The second count of the declaration contains the allegations of the first count, except that the negligence of the defendant is particularized as follows: “that the said track and rails were wet, and the said locomotive engine and tender leaked in such a wajr the water therefrom fell upon the rails of said track, and the sand box on said locomotive engine was in such a defective condition that sand would not fall therefrom upon the rails of said track
To this declaration the defendant interposed a demurrer, setting forth certain substantial matters of law to be argued in support of the same separately as to each count. This demurrer was overruled, whereupon the defendant filed the following pleas:
“And now comes the defendant in the above entitled cause by its attorney and for pleas to the amended first and second counts of the declaration says:
First. That it is not guilty in manner and form as in said counts is alleged.
Second. That if the plaintiff was injured in the manner complained of in said amended first and second counts, the injury was caused by the neglect or default of a fellow servant of the said plaintiff, for which this defendant is not legally responsible.
Third. That if the plaintiff were injured in the respect complained of by him, it was due to his own negligence in recklessly jumping from the locomotive and unnecessarily subjecting himself to' danger of injury.
Fourth. That the plaintiff was not injured through any negligence on the part of the defendant, but was injured solely through jumping from a moving locomotive and it was not necessary for said plaintiff to expose himself to the danger of injury from jumping from said locomotive as is alleged in said counts of said, declaration.
Fifth. That the plaintiff voluntarily entered upon the service mentioned in the declaration and in so doing had full knowledge of the surroundings and the dangers thereof, and thereby assumed all risk of injury incident thereto.”

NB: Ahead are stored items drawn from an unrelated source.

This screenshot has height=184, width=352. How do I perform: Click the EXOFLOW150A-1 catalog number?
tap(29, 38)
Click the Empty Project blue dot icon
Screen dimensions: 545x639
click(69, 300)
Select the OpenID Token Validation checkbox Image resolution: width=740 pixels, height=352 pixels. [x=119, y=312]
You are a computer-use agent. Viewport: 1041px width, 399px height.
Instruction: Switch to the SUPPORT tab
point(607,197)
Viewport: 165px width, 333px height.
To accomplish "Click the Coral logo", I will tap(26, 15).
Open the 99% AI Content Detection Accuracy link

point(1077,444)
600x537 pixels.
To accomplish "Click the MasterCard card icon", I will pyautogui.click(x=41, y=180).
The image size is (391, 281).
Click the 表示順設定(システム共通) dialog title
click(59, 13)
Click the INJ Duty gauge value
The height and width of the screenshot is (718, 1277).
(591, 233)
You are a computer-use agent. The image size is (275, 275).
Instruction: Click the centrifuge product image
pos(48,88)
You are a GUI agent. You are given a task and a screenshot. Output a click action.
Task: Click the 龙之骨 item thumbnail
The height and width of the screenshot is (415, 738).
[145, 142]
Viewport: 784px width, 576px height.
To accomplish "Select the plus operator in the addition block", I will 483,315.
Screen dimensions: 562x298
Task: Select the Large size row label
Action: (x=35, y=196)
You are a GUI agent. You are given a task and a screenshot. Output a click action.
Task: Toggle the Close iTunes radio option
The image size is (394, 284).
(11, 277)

The evidence establishes that the defendant was engaged in the operation of a sawmill and as an incident to such business owned and operated a steam railroad about six or seven miles long, commonly known as a log road. This being true, it necessarily follows under the decisions of this court that the defendant is not a railroad comany within the terms and meaning of Sections 3148, 3149 and 3150 of the General Statutes of 1906. See Taylor v. Prairie Pebble Phosphate Co., 61 Fla. 455, 54 South. Rep. 904, and Stearns & Culver Lumber Co. v. Fowler, 58 Fla. 362, 50 South. Rep. 680. The right of the plaintiff to recover in the instant case must be based upon the common law liability of the defendant. As we have several times held, the common law is in force in this State, except where it has been modified by competent governmental authority. See Co-operative Sanitary Baking Company v. Shields, decided here at the present term, and prior decisions therein cited. We also held in this cited case, following numerous prior decisions of this court, that, in actions for the recovery of damages to a person or his property, alleged to have been occasioned by the negligence of the defendant, the common law principle which prevents a recovery if the plaintiff’s own negligence contributed proximately to his injuries has not been modified or changed, except
Another principle of the common law which we have had occasion frequently to announce is that where the master himself has performed his duty, he is not liable to one of his servants for personal injuries recived by such servant in the course of his employment, through the negligence of a fellow-servant or co-employee of such servant, when engaged in the same undertaking or common work or enterprise, unless such fellow-servant or co-employee sustains a representative relation, such as vice-principal, to the master. See Coronet Phosphate Co. v. Jackson, 65 Fla. 170, 61 South. Rep. 318; Stearns & Culver Lumber Co. v. Fowler, supra; Prairie Pebble Phosphate Co. v. Taylor, 64 Fla. 403, 60 South. Rep. 114; Camp v. Hall, 39 Fla. 535, 22 South. Rep. 792. We held in these cited, cases, as well as in others both prior and subsequent, that this common law principle was in force in this State, except as modified by the statutes above cited. As we said in Co-operative Sanitary Baking Co. v. Shields, decided here at the present term, if this common law principle is to be still further modified, it must be done by the legislature, as it is beyond the power and province of the courts.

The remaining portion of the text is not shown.